Here’s Karim Ani’s take on the same idea:
“We must distinguish between mathematics as a subject to look at and mathematics as a lens to look with. In addition to activities that use an ostensibly “real world” scenario to illustrate some underlying mathematical procedure or concept, we must incorporate ones in which students apply these procedures and concepts to learn something new about the world. It isn’t enough to use foul shots as a context for parabolas and milkshakes as a setup for linear equations. We must also provide students with opportunities … to use parabolas to debate whether baseball stadiums should be standardized and linear functions to analyze the effects of speeding fines on low-income communities.”
The Common Core gives these examples of situations that involve the “creative process” of mathematical modeling:
- Estimating how much water and food is needed for emergency relief in a devastated city of 3 million people, and how it might be distributed.
- Designing the layout of the stalls in a school fair so as to raise as much money as possible.
- Analyzing stopping distance for a car.
- Modeling savings account balance, bacterial colony growth, or investment growth.
- Analyzing risk in situations such as extreme sports, pandemics, and terrorism.
There are more real-world situations like this in the Achieve the Core companion resources.
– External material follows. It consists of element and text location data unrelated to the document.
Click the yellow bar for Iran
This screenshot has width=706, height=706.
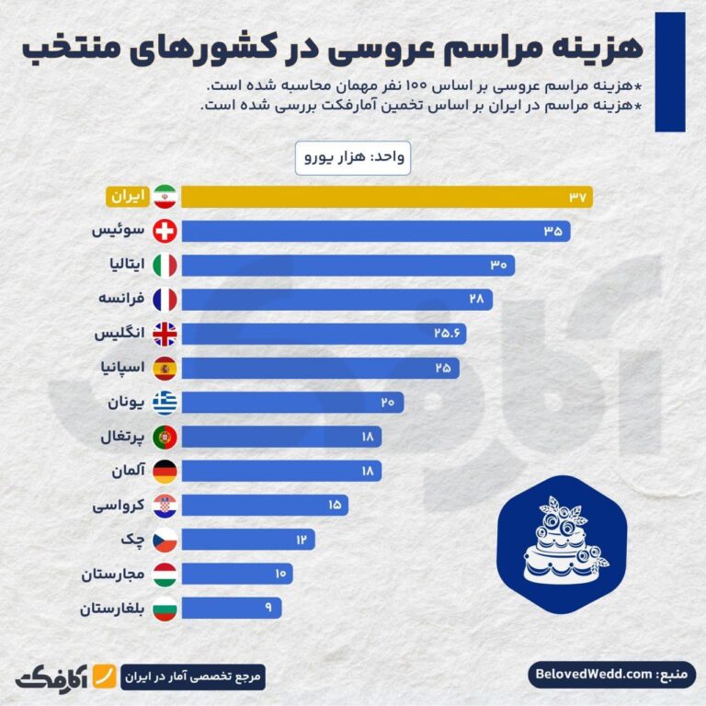386,196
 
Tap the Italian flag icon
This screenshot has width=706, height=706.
165,265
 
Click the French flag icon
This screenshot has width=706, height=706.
165,299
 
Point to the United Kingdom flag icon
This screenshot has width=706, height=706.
165,334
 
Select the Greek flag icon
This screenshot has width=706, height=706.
165,403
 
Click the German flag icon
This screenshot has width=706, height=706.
165,472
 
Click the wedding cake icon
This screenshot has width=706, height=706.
561,542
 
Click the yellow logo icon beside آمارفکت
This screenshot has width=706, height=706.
107,676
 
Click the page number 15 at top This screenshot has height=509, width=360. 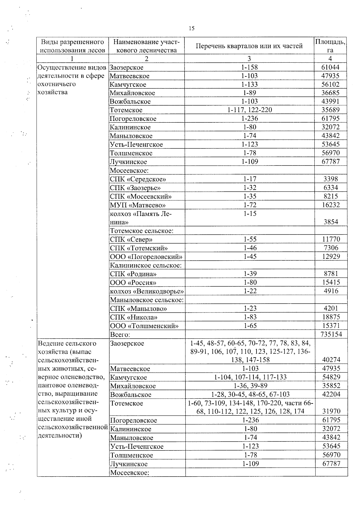[x=191, y=28]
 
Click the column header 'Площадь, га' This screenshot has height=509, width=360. [x=330, y=46]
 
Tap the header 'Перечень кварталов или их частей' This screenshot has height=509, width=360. [x=249, y=46]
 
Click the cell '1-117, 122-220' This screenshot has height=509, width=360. [x=250, y=110]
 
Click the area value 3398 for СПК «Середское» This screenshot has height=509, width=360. [x=331, y=179]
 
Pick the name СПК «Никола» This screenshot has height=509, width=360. [x=134, y=317]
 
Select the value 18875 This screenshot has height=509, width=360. [x=331, y=317]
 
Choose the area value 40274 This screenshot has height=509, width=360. [x=331, y=360]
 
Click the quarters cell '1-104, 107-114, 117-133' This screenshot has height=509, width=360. [x=250, y=377]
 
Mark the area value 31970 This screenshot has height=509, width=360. [x=331, y=411]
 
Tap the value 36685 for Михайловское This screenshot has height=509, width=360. [x=331, y=93]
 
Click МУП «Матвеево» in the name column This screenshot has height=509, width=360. [x=138, y=205]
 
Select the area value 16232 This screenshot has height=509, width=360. [x=331, y=205]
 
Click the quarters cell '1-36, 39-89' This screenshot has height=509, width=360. [x=250, y=386]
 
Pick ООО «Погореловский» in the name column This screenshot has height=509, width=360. [x=146, y=257]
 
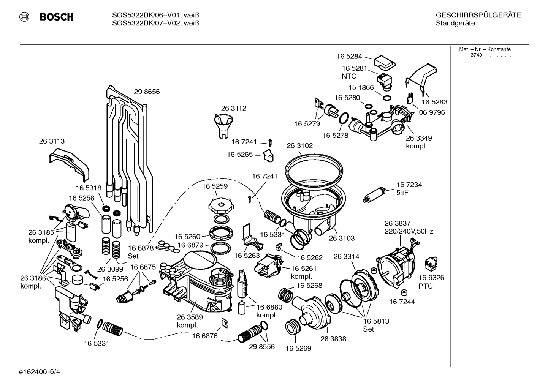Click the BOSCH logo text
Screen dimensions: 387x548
point(57,17)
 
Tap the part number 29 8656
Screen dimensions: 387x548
point(147,92)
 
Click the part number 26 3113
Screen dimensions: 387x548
point(52,141)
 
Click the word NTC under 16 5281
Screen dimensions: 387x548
point(349,76)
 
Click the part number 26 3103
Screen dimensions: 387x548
point(341,239)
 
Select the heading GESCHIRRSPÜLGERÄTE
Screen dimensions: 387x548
point(478,16)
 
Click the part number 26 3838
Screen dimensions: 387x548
point(333,339)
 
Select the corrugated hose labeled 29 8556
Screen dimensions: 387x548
point(249,334)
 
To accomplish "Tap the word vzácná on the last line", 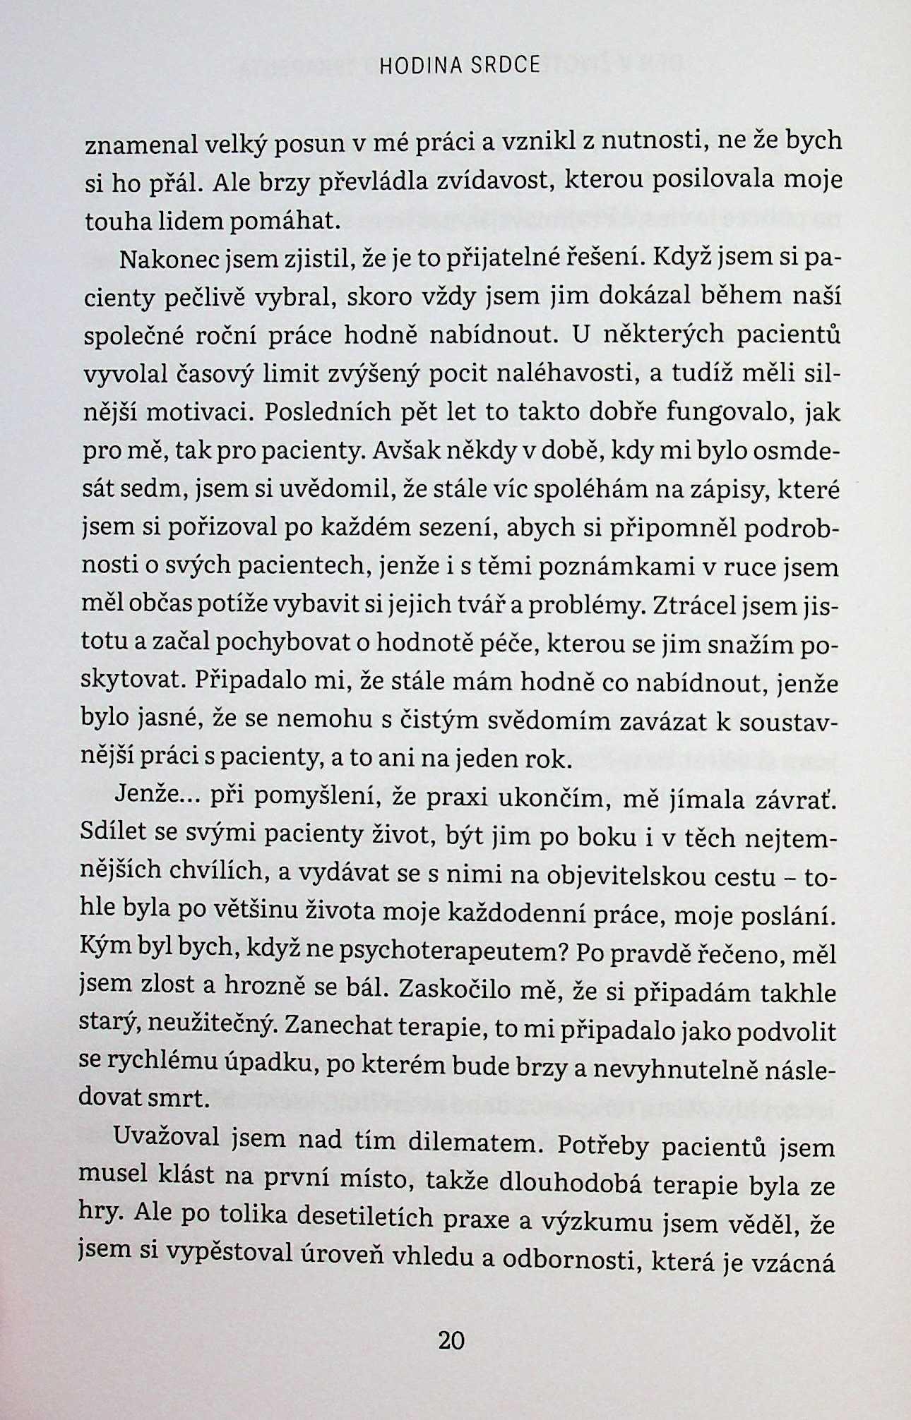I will [796, 1263].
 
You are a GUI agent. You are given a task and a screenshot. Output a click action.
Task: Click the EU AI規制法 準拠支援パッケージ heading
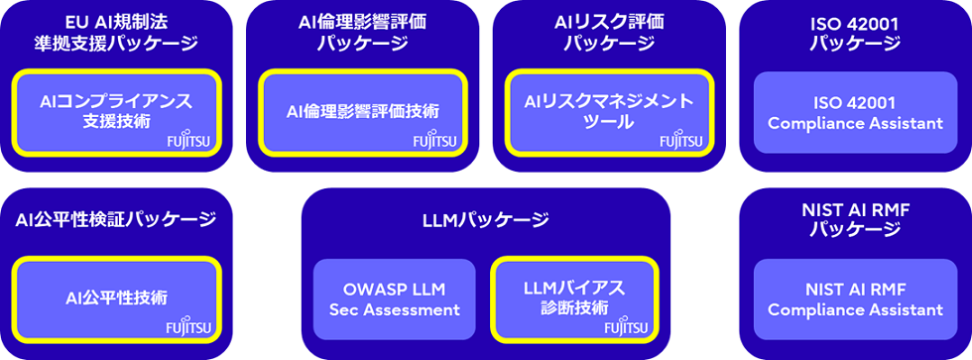tap(115, 32)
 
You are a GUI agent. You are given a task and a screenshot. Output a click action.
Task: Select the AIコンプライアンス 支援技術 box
tap(115, 110)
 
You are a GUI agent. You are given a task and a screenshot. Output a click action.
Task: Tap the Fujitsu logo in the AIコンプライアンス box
tap(186, 142)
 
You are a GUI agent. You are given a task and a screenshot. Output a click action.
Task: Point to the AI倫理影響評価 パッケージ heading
tap(362, 32)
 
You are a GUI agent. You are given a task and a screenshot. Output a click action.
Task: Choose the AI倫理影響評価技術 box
tap(362, 110)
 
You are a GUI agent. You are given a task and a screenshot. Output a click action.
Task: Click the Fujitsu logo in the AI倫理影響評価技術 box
tap(433, 142)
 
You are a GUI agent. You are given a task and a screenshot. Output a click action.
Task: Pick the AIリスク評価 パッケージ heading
tap(609, 32)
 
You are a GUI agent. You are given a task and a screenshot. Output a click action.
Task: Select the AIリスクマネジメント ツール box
tap(609, 110)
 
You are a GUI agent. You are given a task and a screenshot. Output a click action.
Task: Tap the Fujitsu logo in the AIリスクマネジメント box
tap(680, 142)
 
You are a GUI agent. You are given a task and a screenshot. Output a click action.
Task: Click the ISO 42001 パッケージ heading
tap(855, 32)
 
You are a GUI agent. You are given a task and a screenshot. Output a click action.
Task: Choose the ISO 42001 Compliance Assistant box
tap(855, 112)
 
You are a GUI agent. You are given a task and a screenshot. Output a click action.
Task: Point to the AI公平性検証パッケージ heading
tap(115, 219)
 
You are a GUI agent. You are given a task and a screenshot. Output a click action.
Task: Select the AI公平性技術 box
tap(115, 298)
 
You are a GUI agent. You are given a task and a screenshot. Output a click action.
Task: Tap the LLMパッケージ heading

All of the above could be the basis for a project-based learning experience.
The hallmarks of high quality PBL are reflected in this approach to teaching math: authenticity, inquiry, intellectual rigor, student agency, applied learning, creativity, and collaboration. Projects that use mathematical modeling would answer the “why are we learning this?” question. Such projects could focus on issues that are personally meaningful or important to students, from building a musical instrument to financial planning to addressing a social justice issue.
And, to get back to the heart of the matter, imagine how engaging this approach would be for students. It would help make every kid a math kid.
There are many complexities and barriers to teaching math with a project-based approach, some of which, like standardized tests, are beyond a teacher’s control. There are legitimate concerns, and lots of questions—too many to get into in this post, so we’ll have to save that for others to come. For now, just imagine the possibilities!
Author: John Larmer
Author Bio: John Larmer is an expert in project-based learning (PBL). He began his career in education as a high school teacher. For 20 years he was a director and editor in chief at the Buck Institute for Education/PBLWorks, and authored several books on PBL for K-12 teachers, including Setting the Standard for Project Based Learning (ASCD 2015). He is now an independent consultant, writer, and editor.